SIR PATRICK. Thats not new. Ive heard this notion that the white corpuscles—what is it that whats his name?—Metchnikoff—calls them?
SIR PATRICK. Aye, phagocytes: yes, yes, yes. Well, I heard this theory that the phagocytes eat up the disease germs years ago: long before you came into fashion. Besides, they dont always eat them.
RIDGEON. They do when you butter them with opsonin.
SIR PATRICK. Gammon.
RIDGEON. No: it’s not gammon. What it comes to in practice is this. The phagocytes wont eat the microbes unless the microbes are nicely buttered for them. Well, the patient manufactures the butter for himself all right; but my discovery is that the manufacture of that butter, which I call opsonin, goes on in the system by ups and downs—Nature being always rhythmical, you know—and that what the inoculation does is to stimulate the ups or downs, as the case may be. If we had inoculated Jane Marsh when her butter factory was on the up-grade, we should have cured her arm. But we got in on the downgrade and lost her arm for her. I call the up-grade the positive phase and the down-grade the negative phase. Everything depends on your inoculating at the right moment. Inoculate when the patient is in the negative phase and you kill: inoculate when the patient is in the positive phase and you cure.
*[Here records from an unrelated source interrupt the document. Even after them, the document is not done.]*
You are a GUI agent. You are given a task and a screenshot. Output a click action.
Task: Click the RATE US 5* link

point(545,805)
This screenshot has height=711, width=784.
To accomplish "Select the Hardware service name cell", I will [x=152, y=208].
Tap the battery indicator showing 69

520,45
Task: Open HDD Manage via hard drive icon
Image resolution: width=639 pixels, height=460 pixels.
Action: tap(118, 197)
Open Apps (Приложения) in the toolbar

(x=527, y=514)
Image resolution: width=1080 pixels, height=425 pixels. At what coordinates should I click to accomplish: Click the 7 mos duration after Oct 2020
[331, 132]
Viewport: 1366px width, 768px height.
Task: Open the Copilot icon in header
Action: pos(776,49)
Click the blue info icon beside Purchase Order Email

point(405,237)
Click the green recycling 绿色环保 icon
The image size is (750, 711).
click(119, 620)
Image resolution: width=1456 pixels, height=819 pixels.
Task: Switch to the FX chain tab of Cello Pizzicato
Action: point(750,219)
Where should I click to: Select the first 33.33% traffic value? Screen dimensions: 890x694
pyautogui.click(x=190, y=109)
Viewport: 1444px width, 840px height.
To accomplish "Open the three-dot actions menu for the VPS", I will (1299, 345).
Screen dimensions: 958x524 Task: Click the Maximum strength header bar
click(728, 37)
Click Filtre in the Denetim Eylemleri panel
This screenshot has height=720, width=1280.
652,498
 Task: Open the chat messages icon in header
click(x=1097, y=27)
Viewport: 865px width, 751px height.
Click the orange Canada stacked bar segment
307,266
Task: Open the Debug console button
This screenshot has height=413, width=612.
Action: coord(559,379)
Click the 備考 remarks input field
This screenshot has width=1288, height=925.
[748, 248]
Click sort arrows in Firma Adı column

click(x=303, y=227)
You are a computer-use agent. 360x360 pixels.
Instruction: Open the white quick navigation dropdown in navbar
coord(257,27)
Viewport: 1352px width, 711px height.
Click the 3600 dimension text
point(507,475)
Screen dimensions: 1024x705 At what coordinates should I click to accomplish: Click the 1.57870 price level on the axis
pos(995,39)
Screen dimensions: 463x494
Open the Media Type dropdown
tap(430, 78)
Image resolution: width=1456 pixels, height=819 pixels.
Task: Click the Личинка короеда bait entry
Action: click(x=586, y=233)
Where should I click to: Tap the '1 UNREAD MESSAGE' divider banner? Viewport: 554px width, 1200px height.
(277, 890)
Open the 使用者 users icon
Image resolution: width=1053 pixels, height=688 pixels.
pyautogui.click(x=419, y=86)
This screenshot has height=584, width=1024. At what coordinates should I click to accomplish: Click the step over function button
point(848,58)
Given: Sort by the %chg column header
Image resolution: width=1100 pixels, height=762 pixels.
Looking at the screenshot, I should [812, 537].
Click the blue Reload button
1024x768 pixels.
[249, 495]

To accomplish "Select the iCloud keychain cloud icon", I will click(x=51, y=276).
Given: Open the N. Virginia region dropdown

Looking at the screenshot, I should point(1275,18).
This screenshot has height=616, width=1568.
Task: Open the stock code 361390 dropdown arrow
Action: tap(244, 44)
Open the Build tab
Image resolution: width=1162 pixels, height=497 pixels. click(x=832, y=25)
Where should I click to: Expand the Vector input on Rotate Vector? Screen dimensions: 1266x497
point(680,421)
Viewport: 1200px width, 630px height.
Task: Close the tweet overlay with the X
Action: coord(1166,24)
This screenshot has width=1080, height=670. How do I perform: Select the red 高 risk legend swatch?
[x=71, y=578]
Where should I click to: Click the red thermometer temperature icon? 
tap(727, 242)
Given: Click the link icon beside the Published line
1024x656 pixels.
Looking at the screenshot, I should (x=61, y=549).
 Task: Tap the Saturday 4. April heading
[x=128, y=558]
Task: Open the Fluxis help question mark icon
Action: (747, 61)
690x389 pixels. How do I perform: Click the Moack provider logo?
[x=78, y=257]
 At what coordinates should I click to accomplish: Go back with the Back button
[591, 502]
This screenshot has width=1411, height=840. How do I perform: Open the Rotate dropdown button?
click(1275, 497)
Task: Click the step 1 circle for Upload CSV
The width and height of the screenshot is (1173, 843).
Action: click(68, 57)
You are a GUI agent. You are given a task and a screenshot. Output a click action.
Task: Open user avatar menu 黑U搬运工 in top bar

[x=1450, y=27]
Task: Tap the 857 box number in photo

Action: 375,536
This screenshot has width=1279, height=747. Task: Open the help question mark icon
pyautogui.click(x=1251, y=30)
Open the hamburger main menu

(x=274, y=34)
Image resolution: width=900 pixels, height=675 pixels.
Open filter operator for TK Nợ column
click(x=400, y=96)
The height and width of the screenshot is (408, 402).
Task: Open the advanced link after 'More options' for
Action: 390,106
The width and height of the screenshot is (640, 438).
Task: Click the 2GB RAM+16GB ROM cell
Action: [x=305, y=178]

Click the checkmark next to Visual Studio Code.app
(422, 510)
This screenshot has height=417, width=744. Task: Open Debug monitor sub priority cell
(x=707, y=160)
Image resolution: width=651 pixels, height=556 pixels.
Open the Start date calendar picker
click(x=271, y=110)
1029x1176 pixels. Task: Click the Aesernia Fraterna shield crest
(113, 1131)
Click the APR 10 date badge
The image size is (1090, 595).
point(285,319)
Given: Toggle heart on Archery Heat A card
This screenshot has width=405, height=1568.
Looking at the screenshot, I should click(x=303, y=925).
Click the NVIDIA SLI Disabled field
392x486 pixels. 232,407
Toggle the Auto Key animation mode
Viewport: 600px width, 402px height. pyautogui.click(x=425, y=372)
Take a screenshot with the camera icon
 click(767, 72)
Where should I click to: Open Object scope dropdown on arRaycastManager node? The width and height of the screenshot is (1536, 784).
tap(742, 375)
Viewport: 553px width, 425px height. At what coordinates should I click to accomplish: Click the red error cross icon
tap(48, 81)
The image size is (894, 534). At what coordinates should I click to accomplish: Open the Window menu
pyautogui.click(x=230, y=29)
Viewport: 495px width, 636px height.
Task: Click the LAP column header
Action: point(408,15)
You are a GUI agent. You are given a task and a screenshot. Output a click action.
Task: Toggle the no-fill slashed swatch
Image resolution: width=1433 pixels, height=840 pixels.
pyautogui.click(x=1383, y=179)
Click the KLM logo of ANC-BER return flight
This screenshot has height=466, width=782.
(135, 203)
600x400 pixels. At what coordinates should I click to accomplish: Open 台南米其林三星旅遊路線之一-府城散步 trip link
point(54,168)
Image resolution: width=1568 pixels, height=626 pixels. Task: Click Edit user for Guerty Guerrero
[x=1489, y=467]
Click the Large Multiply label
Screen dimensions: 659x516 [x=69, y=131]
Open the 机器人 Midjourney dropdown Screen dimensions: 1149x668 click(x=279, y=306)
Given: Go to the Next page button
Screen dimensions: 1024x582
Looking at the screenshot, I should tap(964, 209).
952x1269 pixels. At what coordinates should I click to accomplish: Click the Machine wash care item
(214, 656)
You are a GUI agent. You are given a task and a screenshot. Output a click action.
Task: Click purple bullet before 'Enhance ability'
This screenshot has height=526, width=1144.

SIR PATRICK. And pray how are you to know whether the patient is in the positive or the negative phase?
RIDGEON. Send a drop of the patient’s blood to the laboratory at St. Anne’s; and in fifteen minutes I’ll give you his opsonin index in figures. If the figure is one, inoculate and cure: if it’s under point eight, inoculate and kill. Thats my discovery: the most important that has been made since Harvey discovered the circulation of the blood. My tuberculosis patients dont die now.